GIVEN INFORMATION >>
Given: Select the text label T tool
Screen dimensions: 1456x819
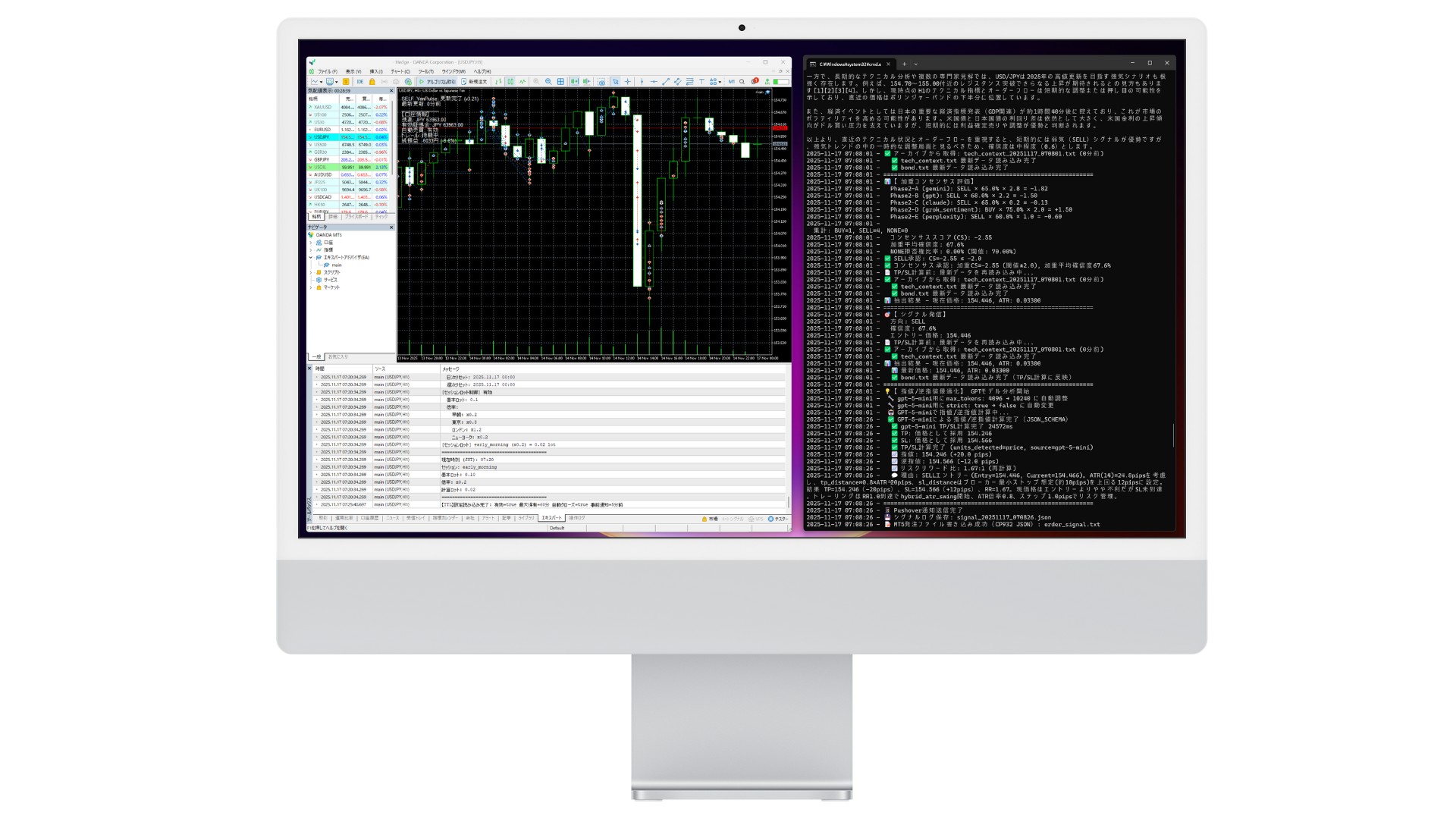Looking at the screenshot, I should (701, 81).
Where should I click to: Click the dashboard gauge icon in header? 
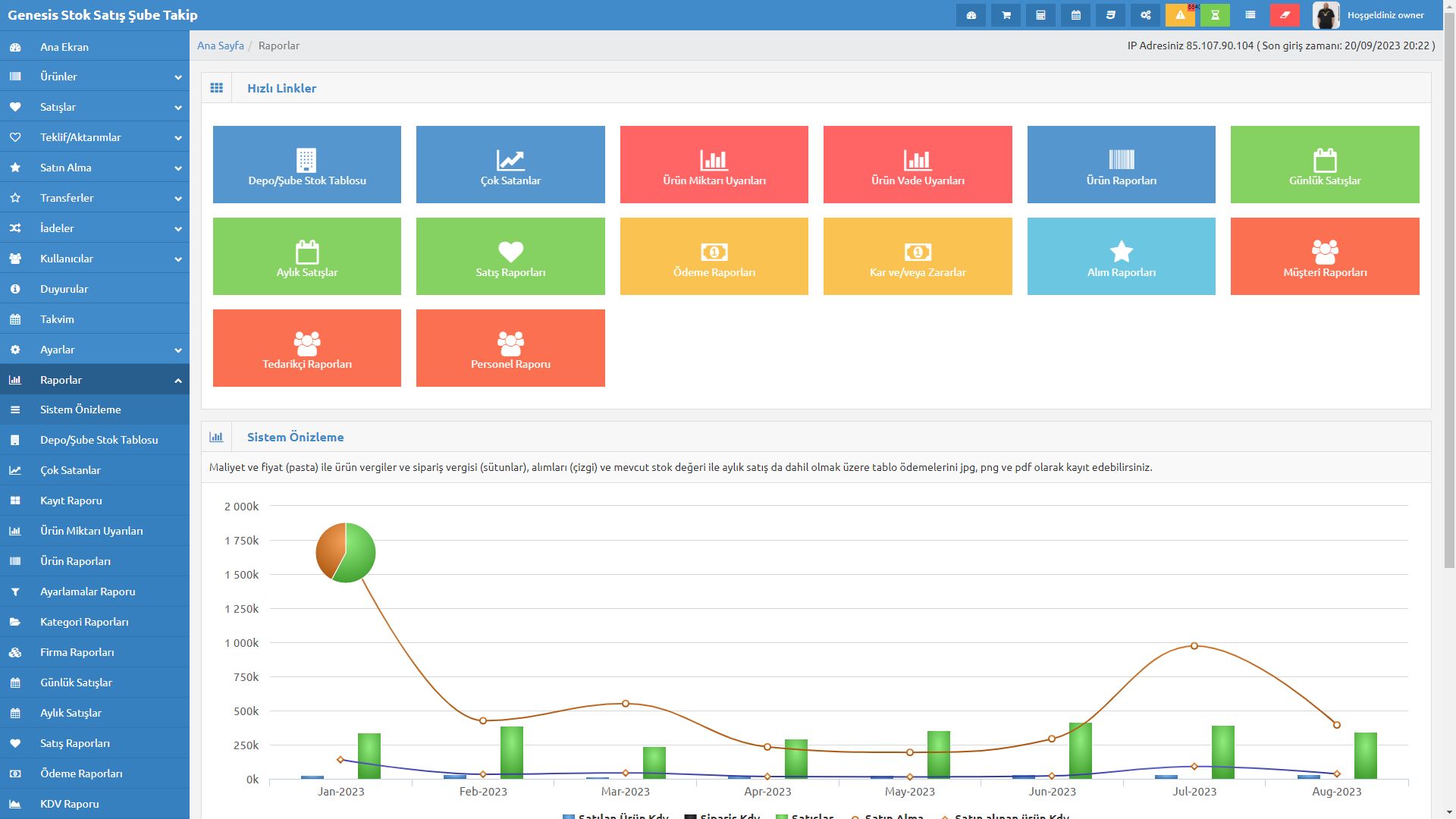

==

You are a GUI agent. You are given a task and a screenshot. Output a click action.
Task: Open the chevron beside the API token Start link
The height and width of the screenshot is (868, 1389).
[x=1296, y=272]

--

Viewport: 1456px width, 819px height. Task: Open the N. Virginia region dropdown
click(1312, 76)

PROBLEM TO WORK ON >> Beginning with the line above that has "Given: Select the text label T tool" and going on through the line that has "Where should I", retype every line exactly and add nothing else; drop the pictures.

THE COMPLETED TASK >>
Given: Select the text label T tool
Screen dimensions: 1456x819
Looking at the screenshot, I should (701, 81).
Where should I click to: Click the dashboard gauge icon in header? 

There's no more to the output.